Batam – Unit Opsnal Polsek Nongsa bergerak cepat mengungkap kasus tindak pidana pengeroyokan yang terjadi pada Sabtu malam, 25 Oktober 2025, di dua lokasi berbeda: Homestay 81 kawasan MTC dan Kuburan Cina TPU Nongsa. Dalam peristiwa ini, petugas berhasil mengamankan dua remaja pria berinisial R (22) dan D (17) yang diduga kuat sebagai pelaku pengeroyokan terhadap korban S (30). Penangkapan dilakukan pada Selasa (28/10/2025).
Kejadian bermula pada Sabtu (25/10/2025) sekitar pukul 20.00 WIB, ketika korban S memesan wanita penghibur melalui aplikasi Michat dan diarahkan menuju Homestay 81 di kawasan MTC. Saat mencari kamar tujuan di lantai dua, korban tiba-tiba dicekik dan ditarik oleh empat pria tak dikenal ke dalam kamar 2080. Di dalam kamar tersebut, korban langsung dikeroyok secara brutal hingga berteriak meminta pertolongan.
Petugas keamanan yang mendengar teriakan itu segera menuju lokasi, namun para pelaku kembali membawa korban ke lantai satu dan memaksanya naik ke sepeda motor. Korban kemudian dibawa ke Kuburan Cina TPU Nongsa, di mana pengeroyokan kembali terjadi hingga korban kehilangan kesadaran. Setelah ditinggalkan, korban bersembunyi di hutan dan meminta bantuan warga sekitar sebelum akhirnya melaporkan kejadian tersebut ke Polsek Nongsa pada Minggu dini hari (26/10/2025).

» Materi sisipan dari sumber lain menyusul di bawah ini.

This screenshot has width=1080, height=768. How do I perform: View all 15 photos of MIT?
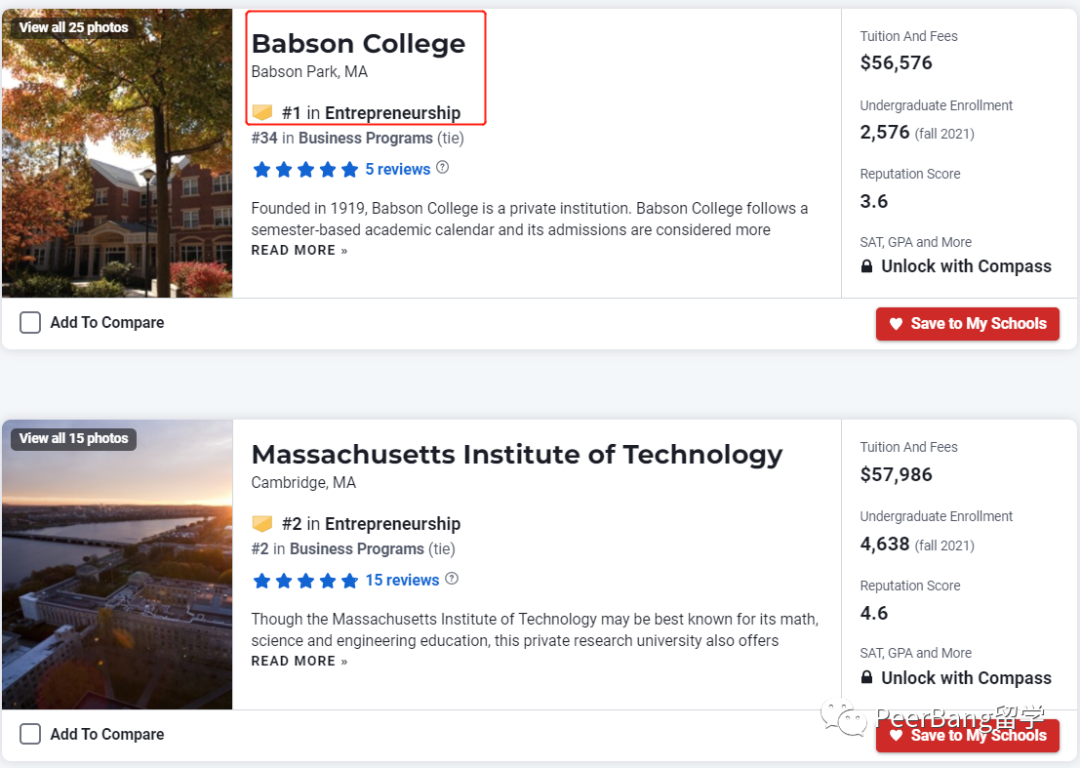(x=74, y=438)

Menerima laporan itu, Unit Reskrim Polsek Nongsa langsung melakukan penyelidikan dan mengumpulkan keterangan saksi di lokasi kejadian. Tak lama kemudian, sekitar pukul 02.30 WIB, tim Opsnal yang dipimpin oleh Kanit Reskrim Polsek Nongsa Iptu Rahmat Susanto, S.H., M.H. mendapatkan informasi keberadaan para pelaku di kawasan Botania 1, Kelurahan Belian, Kecamatan Batam Kota. Tim segera bergerak dan berhasil mengamankan dua orang terduga pelaku, yakni R dan D.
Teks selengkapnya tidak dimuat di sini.